13 dezembro 2010

em 1953, douglas sirk, imigrado na américa, após a ascensão e queda do III reich, na sua pátria natal, deu uma entrevista a um pequeno jornal de artes do tenessee ('art inc.'). contava ele, mestre, para muitos incontestado, do melodrama, que, por esses dias, tinha em mãos um argumento imbatível, bem capaz, na sua opinião nada isenta, de mudar a história do 'scripting' americano (o que equivaleria, ontem como hoje, muito provavelmente a mudar a história mundial do guionismo para cinema, 'tout court'..). o jornalista-entrevistador não conseguiu arrancar a douglas sirk qualquer elemento adicional sobre o que estaria por detrás daquela revelação, deixada cair ao sabor do acaso ou meramente por descuidada displicência.

décadas depois, um sobrinho-neto de douglas sirk, ao remexer num velho sótão familiar, encontrou (parece uma cena de filme, o que tem a sua graça, convenhamos) um caderno manuscrito, assinado, logo na capa, pelo seu famoso tio realizador. com a curiosidade própria dos rapazes-sobrinhos-netos-de-uma-personalidade, ralph edward sirk, leu logo ali todo o 'script'. falava, em traços largos, de um mundo em que todos os seres humanos tinham por companhia uma máquina chamada 'the heart companion', espécie de cão-guia biónico, dotado de inteligência emocional artificial, capaz de, qual oráculo moderno, os ajudar a atravessar as tumultuosas tempestades omnipresentes em todas as relações humanas.

ralph espantou-se primeiramente com o que lhe parecerem ser óbvias incongruências, impossibilidades gritantes. o seu emérito tio-avô nunca havia escrito na vida o mais pequeno texto que se aproximasse dos géneros ficção científica, fantástico, histórias sobre utopias e distopias. por outro lado, o conceito de inteligência artificial não havia ainda sido inventado - seria dos robots? haveria robots, na época em que o seu tio-avô presumivelmente teria escrito aquelas páginas?

a exegese e a hermenêutica vieram então dar as suas doutas palavras. especialistas em douglas sirk, vindos da europa e do japão, debruçaram-se sobre a grafia, o estilo, o tom, o léxico, a semântica, os padrões, as mais subtis inflexões da escrita. dissecado o manuscrito, não havia dúvidas: era um genuníno 'script' assinado pelo homem dos melodramas. arriscaram-se dichotes como 'mera brincadeira entre filmes a sérios', 'esboço quase primário', 'ideias para desenvolvimento posterior', 'um momento de fraqueza', 'um pastiche metafórico'. voltaram assim descansados para as suas bibliotecas e escritórios, um pouco por todo o mundo. o cânone estava intacto.

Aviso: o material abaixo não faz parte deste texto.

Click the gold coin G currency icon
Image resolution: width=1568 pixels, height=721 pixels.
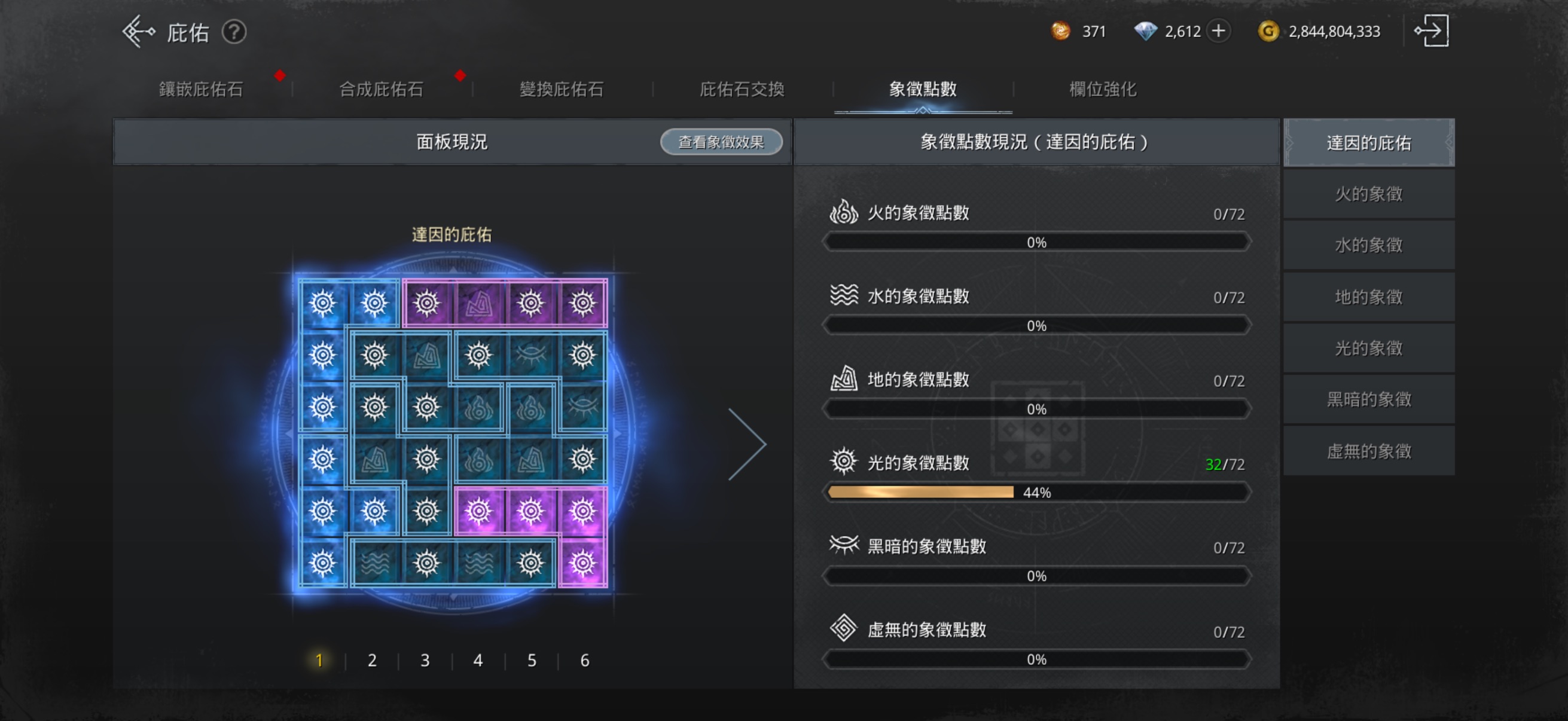click(x=1268, y=31)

douglas sirk, dietmar ainda em alemão, havia sido engenheiro de formação e, diziam os seus assistentes, tinha um raciocínio matemático aguçado. o 'script' que então escrevera era, afinal, um quase livro infantil, escrito para os seus dois filhos, com o mui nobre ojectivo de eles poderem 'crescer, acreditando no futuro'. pensou em escrever uma parábola sobre a doença e o milagre da cura universal, mas os seus genes calvinistas não o permitiram (isto, sabe-se porque o confessou, ainda em vida, muitos anos depois desses tempos de jovem pai..). tendo afastado a saúde enquanto tema e ficando por tocar o instável domínio da metafísica (difícil de abordar, mesmo para um ser dotado como sirk), restaram as relações humanas, em geral, e o amor romântico entres dois seres humanos, em particular. douglas sirk, como prova a sua obra cinematográfica, soube como poucos entretecer os planos metafísico e das ultra-complexas relações humanas, pelo que não admira terem sido exactamente estes os eixos avaliados para o 'script' de que temos vindo a falar, mesmo que destinado a ser lido por petizes.

como escrever sobre tema tão delicado e variado, ainda por cima numa óptica positiva e, como se não chegasse, para crianças (seres ainda tocados por uma certa capacidade de maravilhamento, a que alguns, tolamente, chamam ingenuidade)? a resposta chegou sob a forma do 'script' (que afinal não era bem um 'script'), encontrado tantos anos depois pelo seu sobrinho-neto ralph.

no topo da primeira página, em letra longilínea e sóbria, reinava majestosamente o título: 'the heart companion'.